Brabham-Ford
About Brabham-Ford
Origins
The Brabham-Ford partnership covers the bulk of Motor Racing Developments' middle period — from 1969 (after the disappointing 1968 Repco RB860 season) through the Bernie Ecclestone-owned years of the 1970s. The Ford-Cosworth DFV had transformed the grid since its 1967 debut at Lotus, and by 1969 every customer team that could afford one had a DFV in the back of its car.
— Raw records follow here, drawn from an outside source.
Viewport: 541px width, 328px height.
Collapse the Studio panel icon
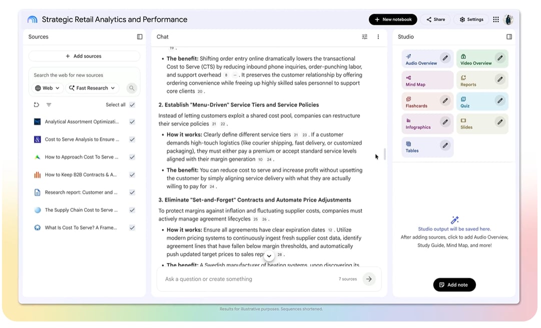509,37
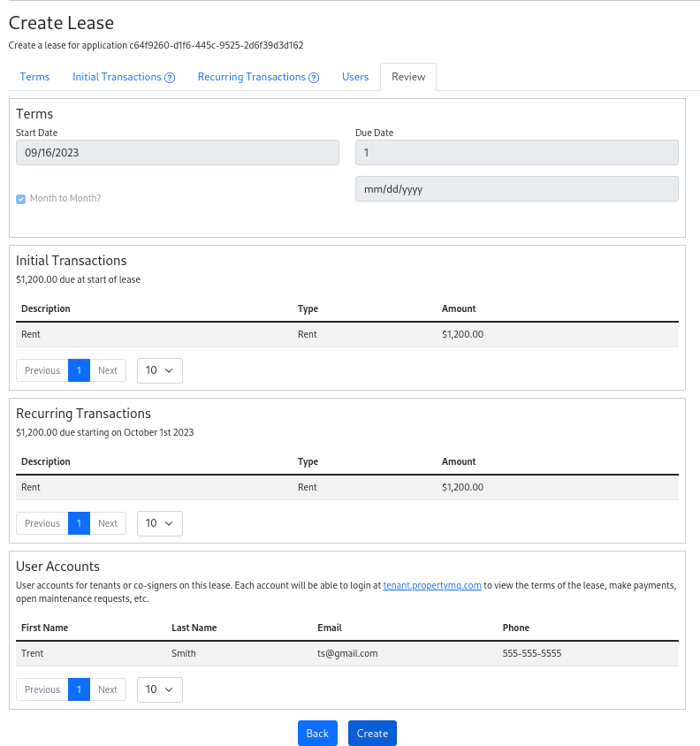Click Next in Initial Transactions pagination
Image resolution: width=700 pixels, height=746 pixels.
pyautogui.click(x=108, y=370)
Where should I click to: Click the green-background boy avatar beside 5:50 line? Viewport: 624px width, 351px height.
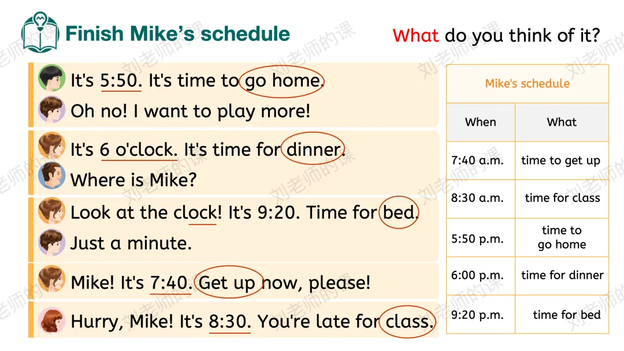pos(52,78)
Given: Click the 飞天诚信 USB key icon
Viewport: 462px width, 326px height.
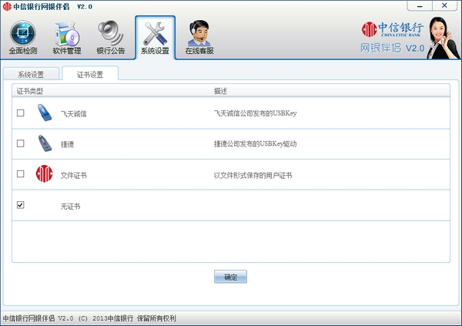Looking at the screenshot, I should coord(45,113).
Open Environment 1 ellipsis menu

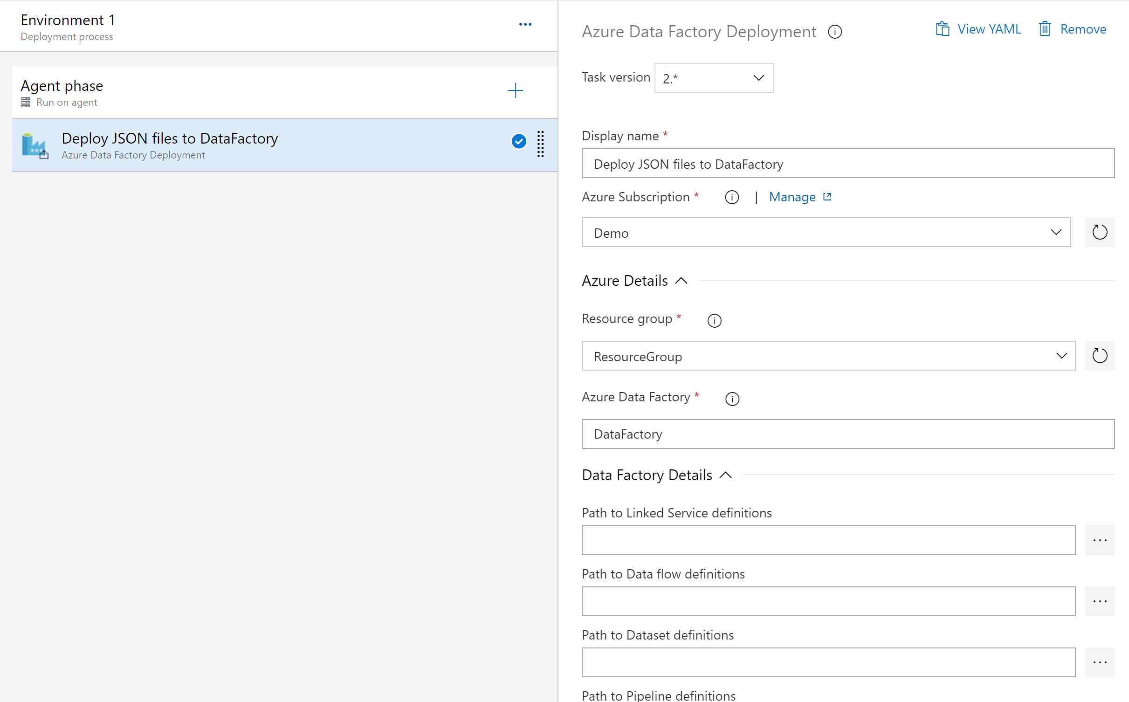coord(525,24)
Brabham was no exception; Ron Tauranac initially designed around it, and from 1972 Gordon Murray took over the chassis department under Ecclestone's ownership.
Golden Era
The Brabham-Ford era produced one Constructors' Championship — 1981 — and one Drivers' Championship, with Nelson Piquet taking the title in the BT49C. Across the broader Ford era there were race wins for Carlos Reutemann, Niki Lauda (briefly), Carlos Pace, John Watson and Piquet himself; Pace's 1975 Brazilian Grand Prix win (his only) was scored in a Brabham-Ford BT44B. The 1981 title with the BT49C — pioneering hydropneumatic suspension to circumvent the ride-height rule — is the partnership's defining achievement.
Legendary Cars
The BT44 and BT44B of 1974–1975, designed by Gordon Murray in his early Brabham years, were among the prettiest 1970s chassis — wedged, white-and-Martini-striped, race-winning cars. The BT46 of 1978 famously appeared with the "fan car" variant that won at Anderstorp before being withdrawn under political pressure. The BT49 of 1979–1981, the Ford-engined replacement for the Alfa Romeo flat-12 era, was the chassis that delivered the 1981 title — Piquet at his most disciplined, Murray's design at its most refined. The BT49C with its hydropneumatic suspension is one of the cleverest legal interpretations of regulation in F1 history.
Lows and Reinventions
The 1976–1978 detour into Alfa Romeo flat-12 power was the Brabham-Ford era's interruption: heavier, less reliable, the Italian engine produced two race wins (Watson in Austria 1976, Lauda in Sweden 1978) but generally hurt the team. The return to Ford for 1979 was Ecclestone and Murray's pragmatic acknowledgement that the Cosworth was still the most usable engine on the grid, and it set up the title run that followed. By 1982 the team had switched to BMW turbo power for what would be the final championship era.
Modern Era
The BT44, BT46 and BT49 are among the most iconic 1970s and early 1980s F1 chassis — visually distinctive, technically inventive, and historically central to the era when British garagistes peaked as a class. Many run today in Masters Historic and FIA Historic events. Piquet's 1981 title remains the only championship won under the Brabham-Ford banner, but the era is defined as much by the design language Murray established at Brabham — geometric, lightweight, contrarian — as by any single result.